• [PROBLEM TO WORK ON] In the entries that follow, the first line to write out is the one containing "[Visa alla favoriter] (698, 26)", and the last is the one containing "Lediga jobb i Borås (150, 2029)". Reproduce that stretch exactly, with nothing before or after it.
= = = = = = =
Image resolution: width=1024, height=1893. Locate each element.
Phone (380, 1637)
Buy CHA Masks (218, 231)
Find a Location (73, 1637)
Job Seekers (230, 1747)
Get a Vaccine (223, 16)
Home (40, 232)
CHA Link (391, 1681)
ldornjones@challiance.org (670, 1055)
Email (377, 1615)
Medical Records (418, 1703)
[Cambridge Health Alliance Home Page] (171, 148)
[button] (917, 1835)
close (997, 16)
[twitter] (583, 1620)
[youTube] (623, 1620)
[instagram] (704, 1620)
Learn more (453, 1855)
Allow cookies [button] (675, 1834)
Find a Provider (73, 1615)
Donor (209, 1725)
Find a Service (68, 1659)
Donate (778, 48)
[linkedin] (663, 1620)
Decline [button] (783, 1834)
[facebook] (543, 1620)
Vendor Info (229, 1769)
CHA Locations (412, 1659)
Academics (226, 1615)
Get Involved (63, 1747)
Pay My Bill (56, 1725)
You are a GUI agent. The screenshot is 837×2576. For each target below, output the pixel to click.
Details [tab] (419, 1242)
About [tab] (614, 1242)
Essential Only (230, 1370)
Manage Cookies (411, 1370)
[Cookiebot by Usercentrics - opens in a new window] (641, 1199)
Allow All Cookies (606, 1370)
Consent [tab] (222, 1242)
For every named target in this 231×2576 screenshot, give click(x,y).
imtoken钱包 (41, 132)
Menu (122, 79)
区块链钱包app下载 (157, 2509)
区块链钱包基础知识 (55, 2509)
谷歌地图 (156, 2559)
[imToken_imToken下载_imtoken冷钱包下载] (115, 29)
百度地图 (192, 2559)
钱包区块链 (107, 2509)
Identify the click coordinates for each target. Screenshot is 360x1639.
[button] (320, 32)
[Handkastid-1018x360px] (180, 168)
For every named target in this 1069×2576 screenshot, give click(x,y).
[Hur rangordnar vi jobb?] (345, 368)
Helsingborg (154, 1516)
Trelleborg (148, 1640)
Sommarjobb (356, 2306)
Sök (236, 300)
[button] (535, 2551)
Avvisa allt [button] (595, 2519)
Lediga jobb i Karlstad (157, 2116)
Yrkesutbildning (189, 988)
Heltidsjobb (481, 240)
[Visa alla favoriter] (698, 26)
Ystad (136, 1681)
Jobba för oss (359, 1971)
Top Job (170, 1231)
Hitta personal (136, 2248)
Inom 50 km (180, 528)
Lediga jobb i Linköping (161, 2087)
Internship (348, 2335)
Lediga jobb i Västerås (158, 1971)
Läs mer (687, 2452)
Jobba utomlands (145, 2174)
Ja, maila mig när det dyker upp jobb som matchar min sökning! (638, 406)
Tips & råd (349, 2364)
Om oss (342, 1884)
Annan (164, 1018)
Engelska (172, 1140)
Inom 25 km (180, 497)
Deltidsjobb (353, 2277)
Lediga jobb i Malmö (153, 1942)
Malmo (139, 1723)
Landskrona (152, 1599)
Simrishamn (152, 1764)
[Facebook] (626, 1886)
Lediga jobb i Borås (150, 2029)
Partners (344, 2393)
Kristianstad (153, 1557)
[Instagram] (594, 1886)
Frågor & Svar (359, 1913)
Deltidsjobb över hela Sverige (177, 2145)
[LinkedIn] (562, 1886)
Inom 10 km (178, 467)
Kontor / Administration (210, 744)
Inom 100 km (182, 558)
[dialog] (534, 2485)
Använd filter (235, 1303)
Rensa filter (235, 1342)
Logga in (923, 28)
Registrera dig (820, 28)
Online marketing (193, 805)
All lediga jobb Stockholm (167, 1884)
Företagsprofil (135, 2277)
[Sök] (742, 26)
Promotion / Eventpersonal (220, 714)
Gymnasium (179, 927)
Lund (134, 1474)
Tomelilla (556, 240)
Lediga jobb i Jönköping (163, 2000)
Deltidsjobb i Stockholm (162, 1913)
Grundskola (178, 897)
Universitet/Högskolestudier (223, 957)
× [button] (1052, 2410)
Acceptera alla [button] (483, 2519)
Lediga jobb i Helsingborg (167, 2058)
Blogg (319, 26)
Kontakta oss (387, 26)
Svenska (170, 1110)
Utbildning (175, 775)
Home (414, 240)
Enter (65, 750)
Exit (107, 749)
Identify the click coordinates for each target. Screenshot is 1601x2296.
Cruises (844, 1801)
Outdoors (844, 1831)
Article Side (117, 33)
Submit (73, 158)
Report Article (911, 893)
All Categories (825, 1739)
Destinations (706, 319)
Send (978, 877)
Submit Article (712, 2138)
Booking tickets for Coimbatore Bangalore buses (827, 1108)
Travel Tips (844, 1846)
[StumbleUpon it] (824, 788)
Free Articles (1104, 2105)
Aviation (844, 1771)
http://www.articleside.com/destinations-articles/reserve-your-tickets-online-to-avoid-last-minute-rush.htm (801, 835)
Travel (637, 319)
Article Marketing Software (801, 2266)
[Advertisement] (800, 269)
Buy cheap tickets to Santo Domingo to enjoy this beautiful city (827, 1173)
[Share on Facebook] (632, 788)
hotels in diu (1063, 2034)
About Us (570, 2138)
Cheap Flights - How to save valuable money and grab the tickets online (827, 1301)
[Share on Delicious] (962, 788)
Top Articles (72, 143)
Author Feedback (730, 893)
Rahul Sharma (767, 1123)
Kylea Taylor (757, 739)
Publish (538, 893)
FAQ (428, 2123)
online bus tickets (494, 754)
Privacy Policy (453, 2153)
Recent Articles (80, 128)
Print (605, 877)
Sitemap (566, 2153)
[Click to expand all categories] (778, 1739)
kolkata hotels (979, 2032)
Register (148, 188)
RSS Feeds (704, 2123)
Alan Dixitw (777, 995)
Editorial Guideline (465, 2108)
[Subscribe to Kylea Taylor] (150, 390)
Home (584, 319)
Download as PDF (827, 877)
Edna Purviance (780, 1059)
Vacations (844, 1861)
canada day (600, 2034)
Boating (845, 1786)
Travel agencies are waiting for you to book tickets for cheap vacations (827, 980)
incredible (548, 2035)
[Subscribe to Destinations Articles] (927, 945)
= = = = = = =
• [RESULT OF THIS EXERCISE]
[Visa alla favoriter] (698, 26)
Ystad (136, 1681)
Jobba för oss (359, 1971)
Top Job (170, 1231)
Hitta personal (136, 2248)
Inom 50 km (180, 528)
Lediga jobb i Linköping (161, 2087)
Internship (348, 2335)
Lediga jobb i Västerås (158, 1971)
Läs mer (687, 2452)
Jobba utomlands (145, 2174)
Ja, maila mig när det dyker upp jobb som matchar min sökning! (638, 406)
Tips & råd (349, 2364)
Om oss (342, 1884)
Annan (164, 1018)
Engelska (172, 1140)
Inom 25 km (180, 497)
Deltidsjobb (353, 2277)
Lediga jobb i Malmö (153, 1942)
Malmo (139, 1723)
Landskrona (152, 1599)
Simrishamn (152, 1764)
[Facebook] (626, 1886)
Lediga jobb i Borås (150, 2029)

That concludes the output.